We’ve finally done enough poking around this kata to use the C4 model to create some architecture diagrams – first up is the top-level Context Diagram…
This is part of a series of articles about how I use Architecture Kata as a capability building exercise and a recruitment tool at ThoughtWorks.
Here are the previous articles in the series:
All these articles will be focused on the same kata; “I’ll Have the BLT“. I’ve chosen this one because it’s in a domain (retail and food ordering/delivery) that most people have some innate understanding of, from either a consumer and/or employee perspective.
The C4 Model Context Diagram
I have no strong sense of loyalty to the C4 model for these diagrams, but it seems like a popular and pragmatic approach to producing consistent visual descriptions of software. If I’m working on a whiteboard, my default diagram style is everyone’s favourite, the Box And Line Diagram (BALD), but given I have time and software available for these articles, I’m using a C4 extension for VS Code to generate the C4 diagrams from text.
Given we’ve spent time identifying the roles/actors relevant to our system and also created some sequence diagrams showing much of the interaction between these roles, there is very little mental effort required to create the initial C4 Context Diagram (see below).
Even though this diagram is a bit of a mess (this was the best layout option I could use), it does highlight some aspects of my thinking that hadn’t been obvious up until now:
- There is only direct interaction between the system and the (a) Marketing, (b) Customer and (c) Cashier roles. I’ll remove the other human actors in the next version of the diagram.
- Marketing then becomes the only relevant actor within the Parent Company scope… I suspect this will result in separation of components required for promotions and those with more in-store usage in the next diagram.
- Some of the internals within the Store boundary would typically not appear in the Context diagram if we hadn’t gone through the trouble of thinking about the business processes in previous articles. This leaves the Context diagram a little more cluttered than usual.
Which leads to the next version (see below). These changes produce a more typical Context diagram.
Ideally, I would have a diagram with the System larger and more central, but I think it’s sufficient for now.

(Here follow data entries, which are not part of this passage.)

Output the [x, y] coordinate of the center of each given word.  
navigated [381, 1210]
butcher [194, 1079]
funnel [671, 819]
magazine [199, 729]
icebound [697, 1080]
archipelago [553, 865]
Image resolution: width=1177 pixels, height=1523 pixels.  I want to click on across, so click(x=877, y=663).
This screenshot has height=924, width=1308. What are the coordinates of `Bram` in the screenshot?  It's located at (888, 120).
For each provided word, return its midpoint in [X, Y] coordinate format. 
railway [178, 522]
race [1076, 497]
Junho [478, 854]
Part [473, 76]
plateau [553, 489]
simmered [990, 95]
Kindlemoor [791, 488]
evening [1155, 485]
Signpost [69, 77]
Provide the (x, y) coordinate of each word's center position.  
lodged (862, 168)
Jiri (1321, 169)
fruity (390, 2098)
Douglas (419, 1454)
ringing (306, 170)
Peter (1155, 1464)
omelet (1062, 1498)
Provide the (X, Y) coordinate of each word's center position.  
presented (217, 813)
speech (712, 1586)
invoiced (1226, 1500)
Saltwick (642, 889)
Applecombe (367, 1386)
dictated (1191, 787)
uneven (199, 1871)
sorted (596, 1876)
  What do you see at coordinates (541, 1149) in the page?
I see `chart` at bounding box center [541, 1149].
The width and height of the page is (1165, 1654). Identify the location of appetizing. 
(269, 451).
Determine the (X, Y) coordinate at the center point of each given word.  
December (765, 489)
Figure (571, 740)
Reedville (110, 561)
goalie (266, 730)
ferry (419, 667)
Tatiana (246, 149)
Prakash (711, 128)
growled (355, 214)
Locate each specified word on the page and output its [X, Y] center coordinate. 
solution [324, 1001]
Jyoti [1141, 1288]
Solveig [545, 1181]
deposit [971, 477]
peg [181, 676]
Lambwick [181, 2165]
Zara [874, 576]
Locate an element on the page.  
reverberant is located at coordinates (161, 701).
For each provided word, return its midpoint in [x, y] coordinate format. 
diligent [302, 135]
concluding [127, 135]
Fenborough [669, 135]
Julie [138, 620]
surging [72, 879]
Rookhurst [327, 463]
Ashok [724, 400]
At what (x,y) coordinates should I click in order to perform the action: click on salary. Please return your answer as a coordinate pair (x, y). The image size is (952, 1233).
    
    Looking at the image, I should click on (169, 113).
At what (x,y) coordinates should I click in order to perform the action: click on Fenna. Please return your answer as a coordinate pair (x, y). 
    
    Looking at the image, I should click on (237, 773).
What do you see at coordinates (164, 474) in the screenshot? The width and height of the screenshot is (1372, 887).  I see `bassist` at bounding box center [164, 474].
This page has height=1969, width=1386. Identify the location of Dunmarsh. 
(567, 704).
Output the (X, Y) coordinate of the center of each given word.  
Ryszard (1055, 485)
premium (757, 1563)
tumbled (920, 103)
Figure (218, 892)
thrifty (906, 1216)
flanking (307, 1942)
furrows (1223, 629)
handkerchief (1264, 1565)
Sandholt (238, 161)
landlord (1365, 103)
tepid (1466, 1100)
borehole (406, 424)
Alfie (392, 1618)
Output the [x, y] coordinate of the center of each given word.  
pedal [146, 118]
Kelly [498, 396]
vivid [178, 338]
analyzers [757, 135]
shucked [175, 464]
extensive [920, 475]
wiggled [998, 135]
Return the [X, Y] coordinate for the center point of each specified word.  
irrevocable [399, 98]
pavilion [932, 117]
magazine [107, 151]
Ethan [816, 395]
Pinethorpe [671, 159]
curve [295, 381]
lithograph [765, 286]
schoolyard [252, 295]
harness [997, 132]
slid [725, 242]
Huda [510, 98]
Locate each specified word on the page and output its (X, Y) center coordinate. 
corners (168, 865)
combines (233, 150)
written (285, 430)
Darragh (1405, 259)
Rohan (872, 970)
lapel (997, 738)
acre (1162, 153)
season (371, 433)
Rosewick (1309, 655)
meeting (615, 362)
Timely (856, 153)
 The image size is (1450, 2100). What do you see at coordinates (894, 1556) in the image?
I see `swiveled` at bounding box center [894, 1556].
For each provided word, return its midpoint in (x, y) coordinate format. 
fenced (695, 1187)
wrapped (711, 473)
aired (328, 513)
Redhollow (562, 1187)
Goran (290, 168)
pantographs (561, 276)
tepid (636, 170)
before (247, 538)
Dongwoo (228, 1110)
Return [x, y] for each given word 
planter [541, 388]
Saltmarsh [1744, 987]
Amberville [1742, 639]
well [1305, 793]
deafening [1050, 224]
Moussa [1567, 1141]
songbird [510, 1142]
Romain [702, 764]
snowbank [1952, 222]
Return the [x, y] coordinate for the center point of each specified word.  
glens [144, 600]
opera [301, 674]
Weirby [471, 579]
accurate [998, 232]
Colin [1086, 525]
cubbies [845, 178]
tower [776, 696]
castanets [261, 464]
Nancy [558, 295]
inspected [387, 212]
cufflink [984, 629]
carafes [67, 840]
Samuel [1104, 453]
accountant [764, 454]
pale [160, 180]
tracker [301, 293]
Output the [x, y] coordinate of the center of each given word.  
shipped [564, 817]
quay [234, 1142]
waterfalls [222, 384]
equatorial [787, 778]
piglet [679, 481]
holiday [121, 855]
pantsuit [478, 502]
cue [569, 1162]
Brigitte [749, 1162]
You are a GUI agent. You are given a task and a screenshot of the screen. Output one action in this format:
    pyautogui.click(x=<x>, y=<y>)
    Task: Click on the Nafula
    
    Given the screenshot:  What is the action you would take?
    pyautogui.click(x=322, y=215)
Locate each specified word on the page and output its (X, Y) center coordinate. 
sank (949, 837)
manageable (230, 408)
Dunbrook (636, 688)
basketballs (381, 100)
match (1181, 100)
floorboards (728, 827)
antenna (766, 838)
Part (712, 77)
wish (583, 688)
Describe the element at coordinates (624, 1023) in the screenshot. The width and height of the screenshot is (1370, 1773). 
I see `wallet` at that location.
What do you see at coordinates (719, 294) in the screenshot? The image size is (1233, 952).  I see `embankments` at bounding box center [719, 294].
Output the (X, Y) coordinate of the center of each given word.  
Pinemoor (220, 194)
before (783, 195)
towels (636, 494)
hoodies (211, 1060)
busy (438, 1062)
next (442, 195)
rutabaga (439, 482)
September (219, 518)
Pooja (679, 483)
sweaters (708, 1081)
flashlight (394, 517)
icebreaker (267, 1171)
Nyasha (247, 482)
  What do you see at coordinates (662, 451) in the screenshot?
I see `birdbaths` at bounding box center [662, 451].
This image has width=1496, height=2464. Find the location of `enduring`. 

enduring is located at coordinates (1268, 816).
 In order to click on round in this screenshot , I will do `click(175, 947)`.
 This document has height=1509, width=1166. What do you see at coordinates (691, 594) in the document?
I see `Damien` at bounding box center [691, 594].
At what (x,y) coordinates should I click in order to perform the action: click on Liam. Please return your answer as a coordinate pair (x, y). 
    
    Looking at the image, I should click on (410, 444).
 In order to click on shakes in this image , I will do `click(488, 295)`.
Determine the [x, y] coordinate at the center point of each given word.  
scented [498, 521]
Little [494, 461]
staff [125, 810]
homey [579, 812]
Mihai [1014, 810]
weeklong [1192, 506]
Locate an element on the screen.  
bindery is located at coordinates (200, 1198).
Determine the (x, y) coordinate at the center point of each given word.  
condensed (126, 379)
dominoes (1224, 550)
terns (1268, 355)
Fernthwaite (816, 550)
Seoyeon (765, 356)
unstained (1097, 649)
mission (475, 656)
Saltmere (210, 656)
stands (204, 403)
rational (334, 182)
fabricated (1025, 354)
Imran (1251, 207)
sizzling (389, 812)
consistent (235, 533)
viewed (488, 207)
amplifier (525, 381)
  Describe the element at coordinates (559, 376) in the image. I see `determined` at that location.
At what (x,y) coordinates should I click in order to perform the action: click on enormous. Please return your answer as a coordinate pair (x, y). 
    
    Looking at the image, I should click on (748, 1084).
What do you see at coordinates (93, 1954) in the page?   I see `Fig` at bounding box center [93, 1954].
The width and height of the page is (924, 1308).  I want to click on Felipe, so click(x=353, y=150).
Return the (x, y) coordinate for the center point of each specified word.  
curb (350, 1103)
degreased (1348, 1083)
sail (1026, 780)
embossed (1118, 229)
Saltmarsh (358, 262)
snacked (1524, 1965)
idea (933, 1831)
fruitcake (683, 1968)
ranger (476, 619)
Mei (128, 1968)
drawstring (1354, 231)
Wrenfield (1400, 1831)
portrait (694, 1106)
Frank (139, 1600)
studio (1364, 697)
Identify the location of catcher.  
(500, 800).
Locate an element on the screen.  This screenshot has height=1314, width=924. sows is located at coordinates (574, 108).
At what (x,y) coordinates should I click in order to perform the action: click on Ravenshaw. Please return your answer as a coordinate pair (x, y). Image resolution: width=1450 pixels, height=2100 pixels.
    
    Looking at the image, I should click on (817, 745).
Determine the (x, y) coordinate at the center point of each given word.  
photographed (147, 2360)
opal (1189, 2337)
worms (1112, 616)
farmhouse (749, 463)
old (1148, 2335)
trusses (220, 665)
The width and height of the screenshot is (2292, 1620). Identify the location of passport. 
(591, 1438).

Public Service Announcement
At this point, I need to unburden myself of something that’s been on my mind since I started this series:
Architecture diagrams are not the same as architecture
Architecture diagrams are perspectives on architecture. The real architecture is only truly present in the actual implementation of the system (i.e., the code itself). In the same way, even if the Sydney Opera House was designed to be a boxy, utilitarian bunker, the true architecture is still the sail-shaped reality with which we’re all familiar.
All we are doing by creating these diagrams is producing low-investment representations of what the architecture might actually be.